Interview„Trump macht in den Verhandlungen eine schwache Figur“

Martin Richenhagen steht mit verschränkten Armen vor einer grauen Betonwand
Martin Richenhagen ist CEO des Landtechnikherstellers AGCO und einer der wenigen Deutschen, die an der Spitze eines amerikanischen Unternehmens stehenGetty Images

Capital: Herr Richenhagen, Sie bezeichnen sich als wirtschaftskonservativ und bekennenden Kritiker von US-Präsident Donald Trump. Was macht er gerade für eine Figur?

MARTIN RICHENHAGEN: Es ist unsere Aufgabe als Wirtschaftsführer, unsere politische Führung kritisch zu begleiten. Im Streit um die Haushaltsblockade ist gerade gut erkennbar, dass es Trump nicht mehr so leicht fällt, Dinge durchzusetzen. Die Demokraten haben im Kongress jetzt wesentlich mehr Einfluss. Was erstaunlich ist: Er sagt ja immer, er sei ein Dealmaker, aber er macht in den Verhandlungen eine ganz schwache Figur. Auf dem Weg der Erpressung, versucht er jetzt seine Ziele zu erreichen. Ich glaube, dass das mit der Finanzierung der Mauer zu Mexiko und dem Stillstand der Regierung so nicht funktionieren wird.
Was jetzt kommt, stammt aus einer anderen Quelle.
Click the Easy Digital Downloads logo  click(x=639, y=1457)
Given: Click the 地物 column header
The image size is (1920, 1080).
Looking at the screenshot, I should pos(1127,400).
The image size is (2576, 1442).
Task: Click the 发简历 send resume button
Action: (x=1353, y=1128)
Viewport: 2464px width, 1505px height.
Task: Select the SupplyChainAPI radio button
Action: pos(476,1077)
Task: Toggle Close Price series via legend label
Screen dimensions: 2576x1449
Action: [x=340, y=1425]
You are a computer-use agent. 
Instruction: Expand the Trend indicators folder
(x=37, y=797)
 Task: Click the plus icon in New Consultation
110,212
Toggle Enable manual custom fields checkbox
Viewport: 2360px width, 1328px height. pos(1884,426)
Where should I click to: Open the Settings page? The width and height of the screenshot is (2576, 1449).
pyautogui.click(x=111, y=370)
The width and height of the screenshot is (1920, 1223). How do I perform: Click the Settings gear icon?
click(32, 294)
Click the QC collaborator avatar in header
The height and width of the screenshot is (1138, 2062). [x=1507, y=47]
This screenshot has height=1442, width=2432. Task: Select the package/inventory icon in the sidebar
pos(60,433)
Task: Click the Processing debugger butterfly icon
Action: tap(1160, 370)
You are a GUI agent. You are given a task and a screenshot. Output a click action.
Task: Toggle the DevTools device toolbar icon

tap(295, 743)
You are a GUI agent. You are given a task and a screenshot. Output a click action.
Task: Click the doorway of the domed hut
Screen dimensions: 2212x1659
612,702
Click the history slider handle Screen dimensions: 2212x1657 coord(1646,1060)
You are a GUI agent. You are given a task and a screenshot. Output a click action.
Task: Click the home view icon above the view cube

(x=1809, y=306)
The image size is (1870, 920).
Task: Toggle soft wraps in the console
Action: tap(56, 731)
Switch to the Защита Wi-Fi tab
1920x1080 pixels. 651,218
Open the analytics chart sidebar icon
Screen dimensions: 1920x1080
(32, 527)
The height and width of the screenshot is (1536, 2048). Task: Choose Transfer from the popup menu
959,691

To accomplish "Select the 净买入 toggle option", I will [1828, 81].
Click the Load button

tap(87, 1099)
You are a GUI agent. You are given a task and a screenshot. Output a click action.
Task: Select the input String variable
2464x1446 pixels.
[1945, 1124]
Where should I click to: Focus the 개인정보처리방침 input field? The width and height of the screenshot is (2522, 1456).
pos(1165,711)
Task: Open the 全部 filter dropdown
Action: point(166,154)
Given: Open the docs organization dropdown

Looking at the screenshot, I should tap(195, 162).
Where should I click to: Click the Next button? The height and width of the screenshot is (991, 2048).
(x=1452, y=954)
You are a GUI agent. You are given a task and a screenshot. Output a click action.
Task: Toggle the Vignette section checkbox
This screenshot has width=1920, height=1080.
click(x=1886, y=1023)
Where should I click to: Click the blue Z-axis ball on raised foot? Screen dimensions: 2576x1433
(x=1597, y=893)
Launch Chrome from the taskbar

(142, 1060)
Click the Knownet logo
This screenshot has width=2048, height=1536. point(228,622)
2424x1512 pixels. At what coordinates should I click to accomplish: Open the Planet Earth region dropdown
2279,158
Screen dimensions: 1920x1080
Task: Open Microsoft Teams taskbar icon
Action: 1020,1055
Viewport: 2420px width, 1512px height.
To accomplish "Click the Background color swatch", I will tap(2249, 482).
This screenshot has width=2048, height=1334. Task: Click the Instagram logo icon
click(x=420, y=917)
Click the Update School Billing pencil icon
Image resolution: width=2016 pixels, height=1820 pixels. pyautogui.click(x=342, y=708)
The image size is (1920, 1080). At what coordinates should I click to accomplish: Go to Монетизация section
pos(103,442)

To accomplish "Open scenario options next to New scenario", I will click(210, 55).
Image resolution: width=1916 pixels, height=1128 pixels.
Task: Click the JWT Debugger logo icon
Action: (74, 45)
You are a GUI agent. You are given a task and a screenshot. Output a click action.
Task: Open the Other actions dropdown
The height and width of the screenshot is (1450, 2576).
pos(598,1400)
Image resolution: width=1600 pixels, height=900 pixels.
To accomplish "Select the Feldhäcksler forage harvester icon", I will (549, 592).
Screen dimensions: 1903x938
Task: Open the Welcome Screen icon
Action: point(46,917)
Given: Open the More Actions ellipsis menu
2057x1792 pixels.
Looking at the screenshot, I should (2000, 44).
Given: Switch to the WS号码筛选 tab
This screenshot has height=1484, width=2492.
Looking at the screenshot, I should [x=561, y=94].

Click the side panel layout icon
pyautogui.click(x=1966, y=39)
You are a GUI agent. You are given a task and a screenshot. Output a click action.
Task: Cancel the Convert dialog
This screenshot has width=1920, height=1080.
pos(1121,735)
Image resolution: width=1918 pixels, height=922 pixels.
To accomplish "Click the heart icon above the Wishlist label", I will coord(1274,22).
Sie erhoffen sich von einer demokratischen Mehrheit im Kongress Gutes für die Wirtschaft. Gilt das auch in der Handelspolitik?

Außenwirtschaftlich sind die Amerikaner insgesamt der Meinung, dass das Handelsbilanzdefizit mit Deutschland oder der EU ein Thema ist. Auch die Demokraten sind der Ansicht, dass beispielsweise Deutschland hier zu wenig tut. Da wird sich handelspolitisch wenig verändern.

Die US-Arbeitslosigkeit liegt auf dem niedrigsten Stand seit 50 Jahren, ausländische Investitionen fließen ungebremst. Hat Trump dann nicht auch etwas richtig gemacht? Sie bezeichneten ihn mal als „ungebildet“ – er habe „keine Ahnung von Wirtschaft“…

Ich bin nach wie vor überrascht, wie wenig Tiefgang und Allgemeinbildung der Präsident hat. Er ist nicht solide vorbereitet und schießt immer emotional aus der Hüfte. Er hat einige Dinge gut gemacht, um Arbeitsplätze zu schaffen, etwa im Energiesektor und im Kohlebergbau. Das ist aber nicht gut für die Umwelt. Also muss man das differenziert betrachten.

Welche Halbzeitbilanz würden Sie ziehen?

Eigentlich lässt sich das Positive ganz leicht reduzieren auf die Steuerreform, die gewirkt und für Wachstum gesorgt hat. Tatsächlich haben die amerikanischen Unternehmen mehr investieret. Auch Agco hat sehr viel Kapital aus Europa und dem Rest der Welt in die USA zurücktransferiert. Als Anhänger des Freihandels bin ich aber der festen Überzeugung, unsere Waren sollten frei und ohne Zölle hin und her reisen dürfen.

Wie ist gerade die Stimmung unter Ihren CEO-Kollegen? Macht sich nach dem „Sugar-High“ der Steuerreform Ernüchterung breit?

Ja, die Leute sind ernüchtert. Es ist auch daran zu erkennen, dass keiner mehr mit Trump zusammenarbeiten will, wenn er einen neuen Minister sucht. Früher haben sich viele aus der Wirtschaft engagiert. Das findet jetzt nicht mehr statt.

Bekommt Trump Gegenwind im Handelskonflikt mit China und Europa? General Motors schließt Werke und beziffert die Kosten durch Strafzölle auf Stahl auf 1 Mrd. Dollar…

GM-CEO Mary Barra ist nicht die einzige, es gibt viele andere. Wenn Unternehmen im Exportgeschäft behindert oder Komponenten beim Import teurer werden, müssen Unternehmen reagieren.